The R&D team at AstraZeneca had thought that its single-arm study for its Phase II trial of the PD-L1 checkpoint durvalumab might have offered a shortcut to an approval for second-line head and neck cancer. But Merck easily beat them to the market with Keytruda for head and neck with a nod in August and now Bristol-Myers is breathing down its neck in the hope that they can catapult ahead — which would be welcome after the embarrassing lung cancer debacle.
So now AstraZeneca says it is scrapping plans to file for an early approval in the indication, unlikely to find regulators interested in speeding an OK. Data are expected this quarter, but don’t look for any quick public discussion of what investigators found. The data will be for internal discussion only, and in “due course,” according to AstraZeneca’s Q3 wrap-up.
That leaves AstraZeneca playing catch-up with three combination studies in head and neck cancer, adding the CTLA-4 treatment tremelimumab with durvalumab. But the R&D team has run into a delay here as well after the FDA opted to drop a partial hold on the combos a couple of weeks ago.
The partial hold was instituted after investigators tracked bleeding events in the Phase III program. But the company cautions that all other studies in other cancers are proceeding as planned, noting that such bleeding events are not unusual in head and neck cancer.
That said, AstraZeneca can ill afford any delays in the development of durvalumab/tremelimumab now. The company already delayed its development timeline for the checkpoint inhibitor to allow for combination studies, which AstraZeneca is counting on to make a splash with a late arrival in the field.
Now its chief hope in the field lies in getting its combo approach to regulators for first-line non-small cell lung cancer, ahead of a combination of Opdivo and Yervoy from Bristol-Myers. The first pivotal late-stage data are expected in H1 2017.

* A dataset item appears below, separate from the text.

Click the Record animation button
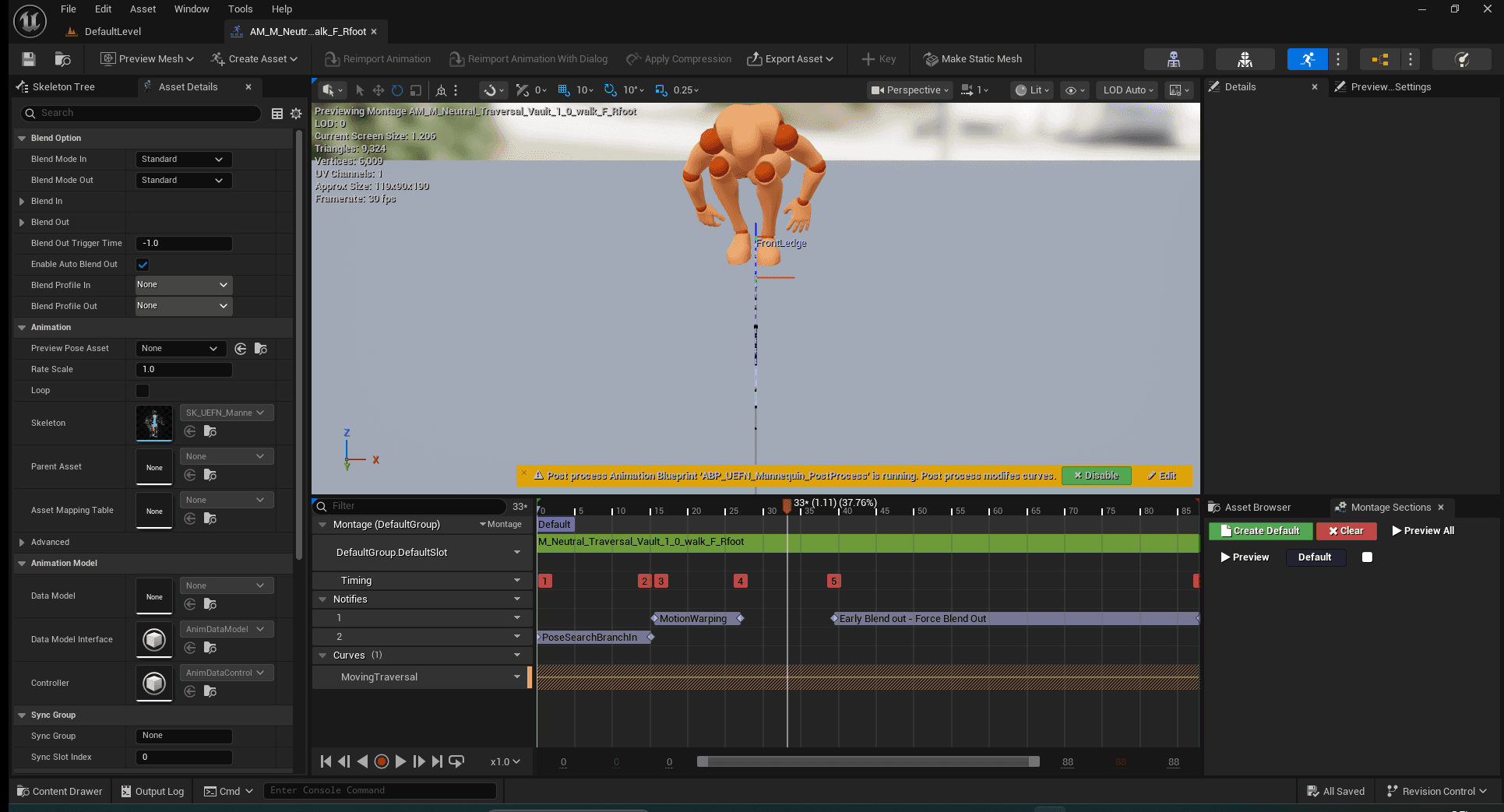The height and width of the screenshot is (812, 1504). pos(382,761)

It’s been a rough year for AstraZeneca, which has suffered a string of setbacks in 2016. And it’s not getting any easier. Merck, Bristol-Myers and Roche all beat the company to the market with impressive checkpoints, and the Pfizer/Merck KGaA team is also playing catch-up as well.

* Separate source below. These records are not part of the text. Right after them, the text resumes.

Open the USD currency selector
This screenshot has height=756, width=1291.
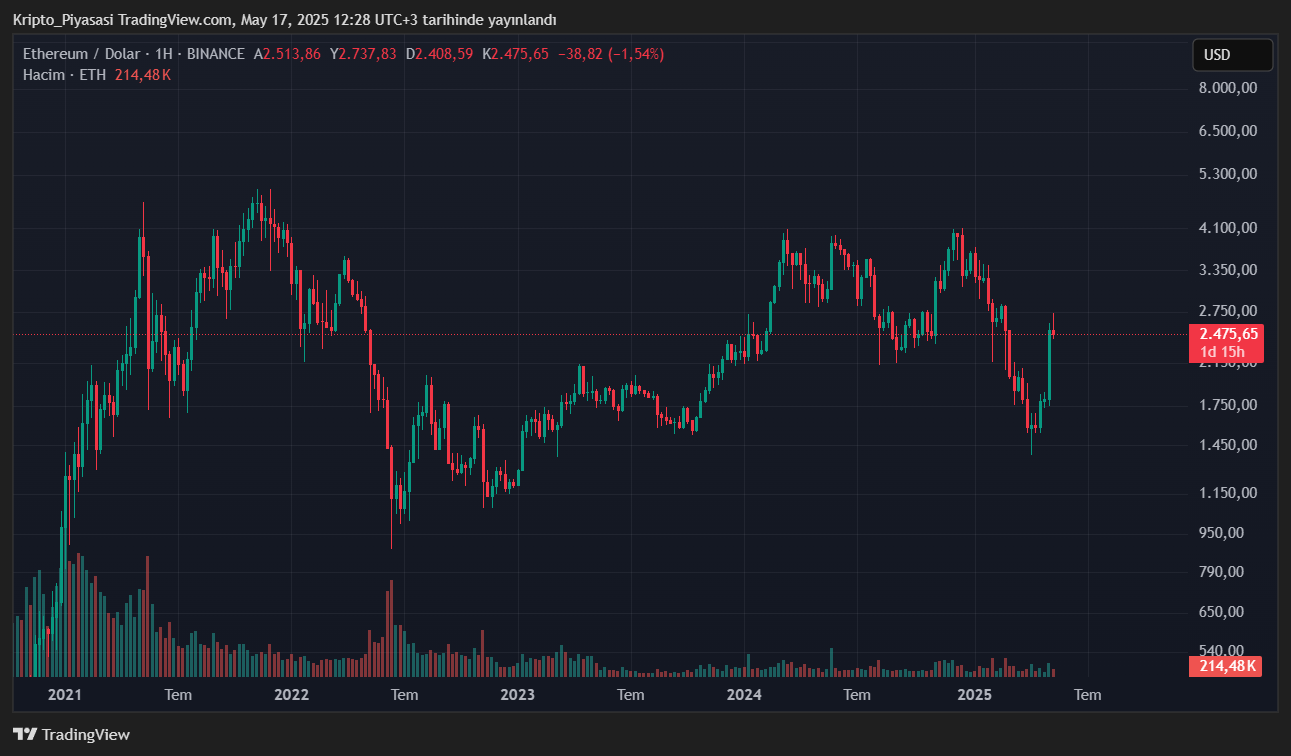1232,55
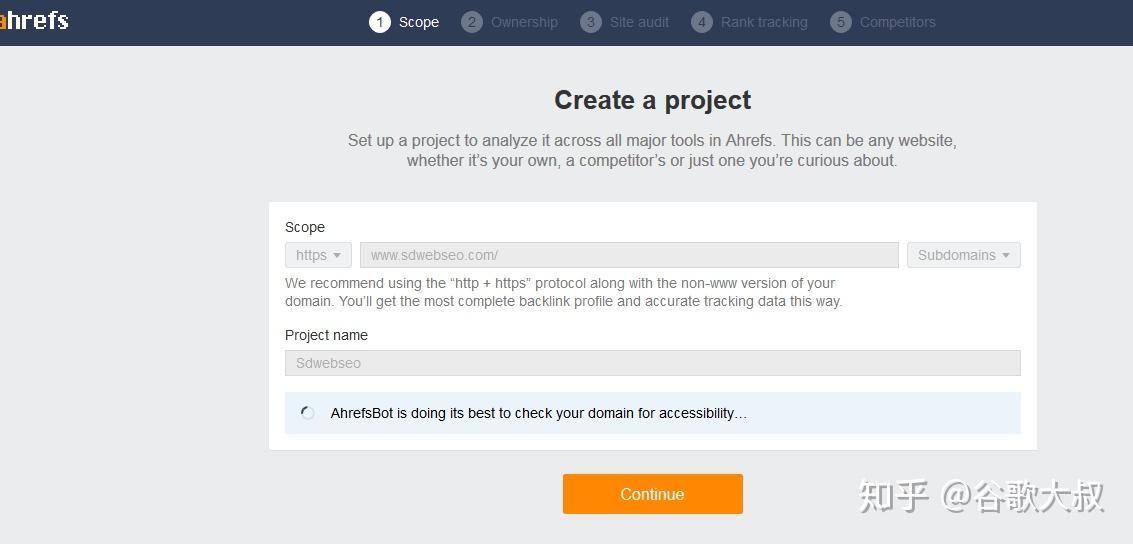Click the AhrefsBot accessibility check message
This screenshot has width=1133, height=544.
click(538, 413)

AstraZeneca also outlined the latest round of programs to get cut out of the pipeline today. The scrap heap list included inebilizumab, its anti-CD19 antibody, for diffuse large B cell lymphoma, MEDI3617 — a selective angiopoietin-2 inhibitor — for solid tumors and cediranib for PSR ovarian cancer. Back in September AstraZeneca pulled its application at the EMA for cediranib, saying that regulators had some differing opinions on the drug’s safety/benefit ratio.

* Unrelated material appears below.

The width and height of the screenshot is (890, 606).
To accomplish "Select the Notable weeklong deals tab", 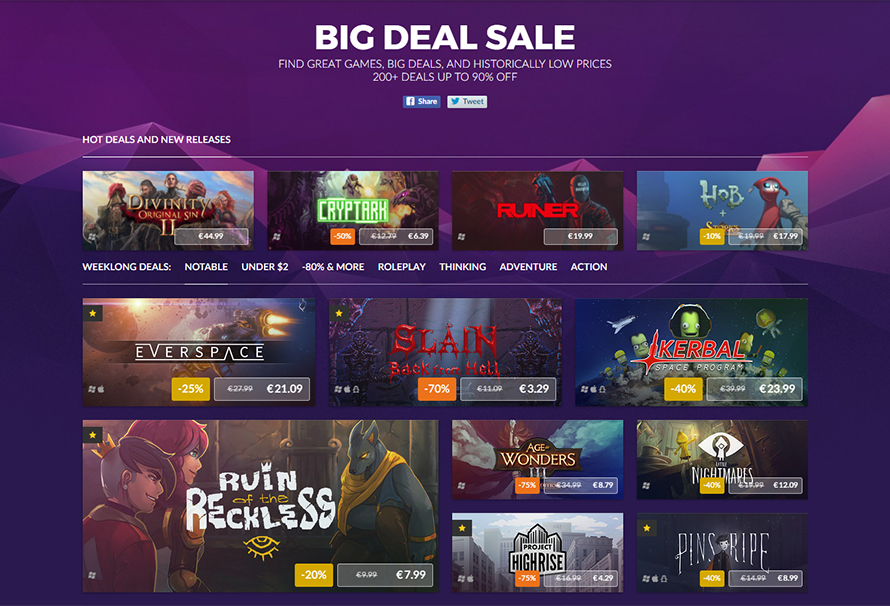I will (x=206, y=267).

AstraZeneca CEO Pascal Soriot prefers to sweep away setbacks in footnotes, reserving the headline treatment for new pipeline advances. Today, though, the impact of generic competition continued to savage the pharma giant’s revenue numbers, setting a bleak background for Soriot’s trademark R&D bullishness. The company has scored significant progress with two new cancer drugs, Tagrisso and Lynparza, but the company is not making nearly the progress it promised investors when Soriot fended off a takeover attempt by Pfizer. AstraZeneca also posted $674 million in revenue from externalization deals done on assets that have either failed to measure up in the clinic or no longer fit the company’s commercial/R&D focus, which leans heavily on durvalumab.